If you use an OLED display, be mindful of burn-in from a static clock left on for hours. Choose a clock that shifts its position slightly over time, reduce brightness, and let the screen sleep when you are away. Mihata's free Focus Clock offers a dark theme, a seconds toggle, and is designed with burn-in in mind, so it works well as a large desk clock left on all day.
Use Cases: Study, Work, Presentations and Streaming
Once the clock fills the screen, it becomes a genuinely useful tool rather than a novelty. Here is where a big, always-on clock pays off.
Study and exams: see time left at a glance
When you are practicing under exam conditions, a large clock on a nearby screen lets you check the time without breaking focus or reaching for a phone. It keeps you honest about pace without the temptation of notifications. For timed drills and focused sessions, a study timer and Pomodoro setup for exams pairs naturally with a full screen clock.
Work: an always-on clock on your desk
A dedicated clock on a second monitor keeps the time in view all day so you never lose track between meetings. Because a browser clock installs nothing, it is the safe choice on a company PC where you cannot add software.
Presentations and meetings: show elapsed time
Put a large clock on a secondary screen or a spare device so you can see elapsed time while you speak. It helps you stay on schedule and wrap up on time without staring at a wristwatch or fumbling with your phone in front of the room.

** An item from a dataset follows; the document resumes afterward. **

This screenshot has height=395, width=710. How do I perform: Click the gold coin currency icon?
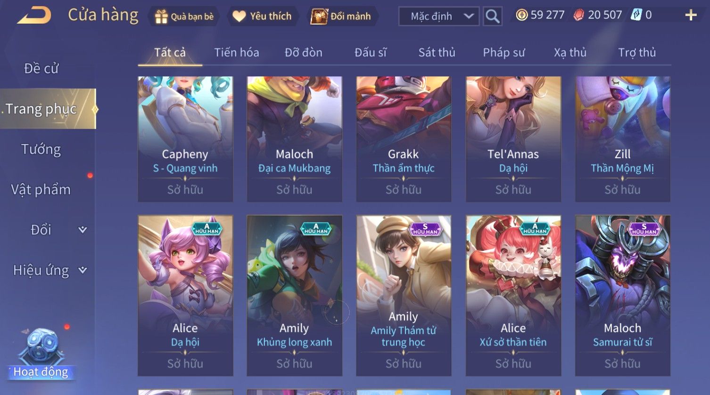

Live streaming: put the clock on screen
Streamers can show a big time or elapsed readout on screen without any extra plugins. Open a browser clock in full screen, then add it as a window capture in OBS. That gives viewers a clear on-screen clock using tools you already have.
It's All Free, With Nothing to Install
To sum up: a full screen clock costs nothing and installs nothing. Open a clock page in your browser, press F11 on Windows or Chromebook, or Control+Command+F on a Mac, and you have a large, clear clock filling the display in seconds. No downloads, no admin rights, no sign-up.
There is an honest trade-off worth knowing. A browser clock is the most portable option and the only one that works on locked-down machines, but it lives inside a browser tab, so you will re-open it after a restart. A dedicated desktop clock app can launch automatically and float over your desktop, at the cost of installing software. For most people on most PCs, the browser clock is the simplest win, and you can graduate to an app later if you want it running the moment you log in.
Related Articles
FAQ
How do I make a clock full screen on my PC?
Open a full screen clock website in your browser, then press F11 on Windows or a Chromebook, or Control+Command+F on a Mac. The tabs and address bar disappear and only the clock fills the screen. Press the same keys again or Esc to exit.
Is a full screen clock really free with nothing to install?
Yes. It runs entirely inside your browser, so there is no download, no sign-up and no admin rights needed. That means it also works on locked-down school or company computers where you cannot install software.
F11 does not work on my laptop. What should I do?
On many laptops the top-row keys double as volume and brightness controls, so a bare F11 changes the volume. Hold the Fn key and press F11 to go full screen instead. On a Mac, use Control+Command+F rather than F11.
How do I set up a big clock that is easy on the eyes?
Choose a bold, simple font that stays crisp when enlarged, switch to a dark theme to reduce glare at night, hide the seconds unless you need them, and lower the brightness of the display showing the clock. On OLED screens, also guard against burn-in by reducing brightness and letting the screen sleep when idle.
Can I make the Windows 11 lock screen clock bigger?
No. The size, position and font of the Windows 11 lock screen clock cannot be changed, and it only shows when the PC is locked. To keep a big clock on your working desktop, open a browser clock in full screen, use a free desktop clock app, or raise the display scale.